Canonical BMP7 activity is required for the generation of discrete neuronal populations in the dorsal spinal cord.

BMP activity is essential for many steps of neural development, including the initial role in neural induction and the control of progenitor identities along the dorsal-ventral axis of the neural tube. Taking advantage of chick in ovo electroporation, we show a novel role for BMP7 at the time of neurogenesis initiation in the spinal cord.
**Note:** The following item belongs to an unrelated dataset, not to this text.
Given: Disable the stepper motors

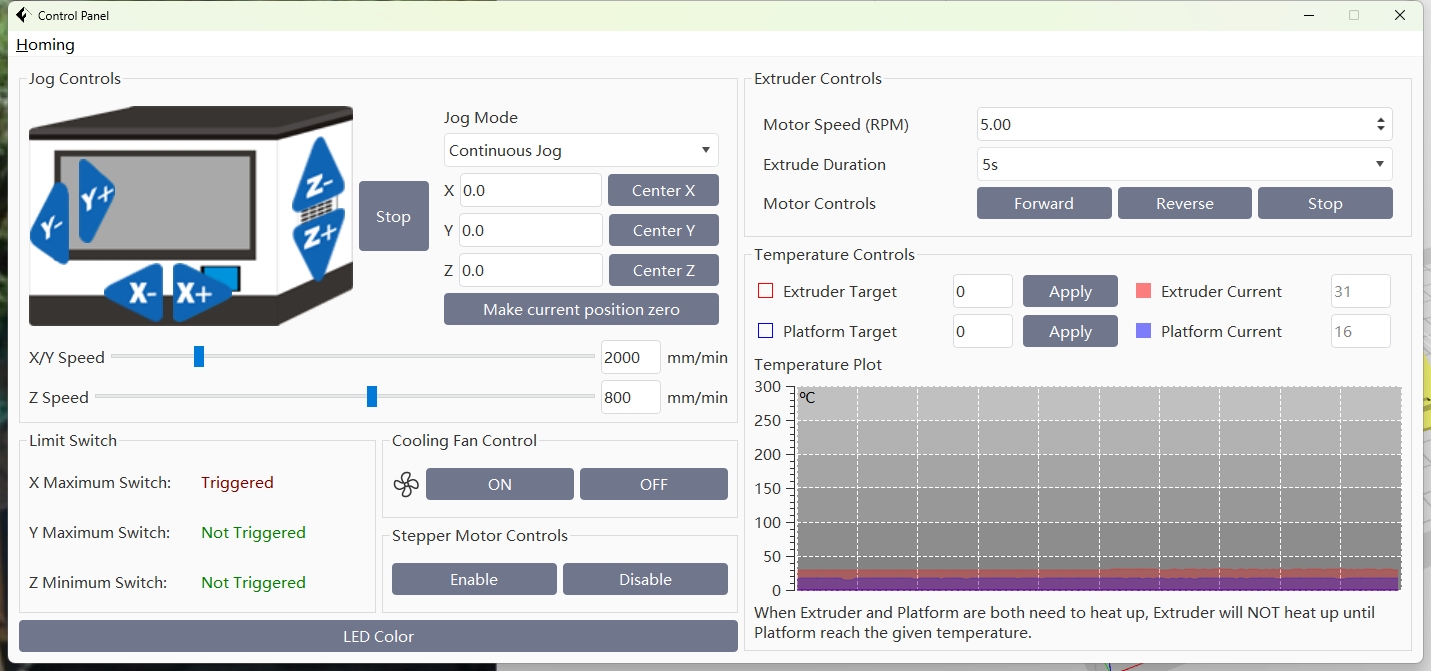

Using in vivo loss-of-function experiments, we show that BMP7 activity is required for the generation of three discrete subpopulations of dorsal interneurons: dI1-dI3-dI5. Analysis of the BMP7 mouse mutant shows the conservation of this activity in mammals. Furthermore, this BMP7 activity appears to be mediated by the canonical Smad pathway, as we demonstrate that Smad1 and Smad5 activities are similarly required for the generation of dI1-dI3-dI5. Moreover, we show that this role is independent of the patterned expression of progenitor proteins in the dorsal spinal cord, but depends on the BMP/Smad regulation of specific proneural proteins, thus narrowing this BMP7 activity to the time of neurogenesis. Together, these data establish a novel role for BMP7 in primary neurogenesis, the process by which a neural progenitor exits the cell cycle and enters the terminal differentiation pathway.